— Begin Record excerpts —

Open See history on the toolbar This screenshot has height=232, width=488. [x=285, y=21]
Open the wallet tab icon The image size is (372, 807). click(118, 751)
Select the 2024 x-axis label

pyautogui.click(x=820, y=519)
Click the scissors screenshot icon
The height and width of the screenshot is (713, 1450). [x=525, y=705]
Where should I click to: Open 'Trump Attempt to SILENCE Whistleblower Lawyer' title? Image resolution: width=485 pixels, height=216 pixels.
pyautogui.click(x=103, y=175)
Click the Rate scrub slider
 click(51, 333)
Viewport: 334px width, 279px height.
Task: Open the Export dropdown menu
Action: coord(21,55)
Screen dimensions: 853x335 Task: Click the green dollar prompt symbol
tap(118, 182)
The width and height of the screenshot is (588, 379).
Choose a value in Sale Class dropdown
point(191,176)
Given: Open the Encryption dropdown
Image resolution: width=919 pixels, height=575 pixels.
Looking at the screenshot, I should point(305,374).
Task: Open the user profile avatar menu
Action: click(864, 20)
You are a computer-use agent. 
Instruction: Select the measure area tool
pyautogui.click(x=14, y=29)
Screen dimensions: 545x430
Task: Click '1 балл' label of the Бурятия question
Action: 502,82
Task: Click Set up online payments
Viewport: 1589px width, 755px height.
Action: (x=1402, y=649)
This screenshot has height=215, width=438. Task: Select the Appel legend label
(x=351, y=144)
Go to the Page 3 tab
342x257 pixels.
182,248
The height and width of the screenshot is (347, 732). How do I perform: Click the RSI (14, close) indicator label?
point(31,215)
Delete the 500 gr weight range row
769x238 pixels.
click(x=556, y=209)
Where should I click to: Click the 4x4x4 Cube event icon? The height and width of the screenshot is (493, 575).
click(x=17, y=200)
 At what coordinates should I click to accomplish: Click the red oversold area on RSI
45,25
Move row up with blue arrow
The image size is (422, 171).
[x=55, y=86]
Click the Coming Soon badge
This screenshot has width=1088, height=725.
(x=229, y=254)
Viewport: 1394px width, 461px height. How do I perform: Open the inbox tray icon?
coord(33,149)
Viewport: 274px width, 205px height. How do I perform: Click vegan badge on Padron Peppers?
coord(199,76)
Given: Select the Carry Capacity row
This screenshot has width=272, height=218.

— End Record excerpts —

▶ **Stated problem**: Convert every line of the listing above into a numbered list, leaving out any blank lines.

▶ **Answer to the exercise**:
1. Open See history on the toolbar This screenshot has height=232, width=488. [x=285, y=21]
2. Open the wallet tab icon The image size is (372, 807). click(118, 751)
3. Select the 2024 x-axis label
4. pyautogui.click(x=820, y=519)
5. Click the scissors screenshot icon
6. The height and width of the screenshot is (713, 1450). [x=525, y=705]
7. Where should I click to: Open 'Trump Attempt to SILENCE Whistleblower Lawyer' title? Image resolution: width=485 pixels, height=216 pixels.
8. pyautogui.click(x=103, y=175)
9. Click the Rate scrub slider
10.  click(51, 333)
11. Viewport: 334px width, 279px height.
12. Task: Open the Export dropdown menu
13. Action: coord(21,55)
14. Screen dimensions: 853x335 Task: Click the green dollar prompt symbol
15. tap(118, 182)
16. The width and height of the screenshot is (588, 379).
17. Choose a value in Sale Class dropdown
18. point(191,176)
19. Given: Open the Encryption dropdown
20. Image resolution: width=919 pixels, height=575 pixels.
21. Looking at the screenshot, I should point(305,374).
22. Task: Open the user profile avatar menu
23. Action: click(864, 20)
24. You are a computer-use agent. 
25. Instruction: Select the measure area tool
26. pyautogui.click(x=14, y=29)
27. Screen dimensions: 545x430
28. Task: Click '1 балл' label of the Бурятия question
29. Action: 502,82
30. Task: Click Set up online payments
31. Viewport: 1589px width, 755px height.
32. Action: (x=1402, y=649)
33. This screenshot has height=215, width=438. Task: Select the Appel legend label
34. (x=351, y=144)
35. Go to the Page 3 tab
36. 342x257 pixels.
37. 182,248
38. The height and width of the screenshot is (347, 732). How do I perform: Click the RSI (14, close) indicator label?
39. point(31,215)
40. Delete the 500 gr weight range row
41. 769x238 pixels.
42. click(x=556, y=209)
43. Where should I click to: Click the 4x4x4 Cube event icon? The height and width of the screenshot is (493, 575).
44. click(x=17, y=200)
45.  At what coordinates should I click to accomplish: Click the red oversold area on RSI
46. 45,25
47. Move row up with blue arrow
48. The image size is (422, 171).
49. [x=55, y=86]
50. Click the Coming Soon badge
51. This screenshot has width=1088, height=725.
52. (x=229, y=254)
53. Viewport: 1394px width, 461px height. How do I perform: Open the inbox tray icon?
54. coord(33,149)
55. Viewport: 274px width, 205px height. How do I perform: Click vegan badge on Padron Peppers?
56. coord(199,76)
57. Given: Select the Carry Capacity row
58. This screenshot has width=272, height=218.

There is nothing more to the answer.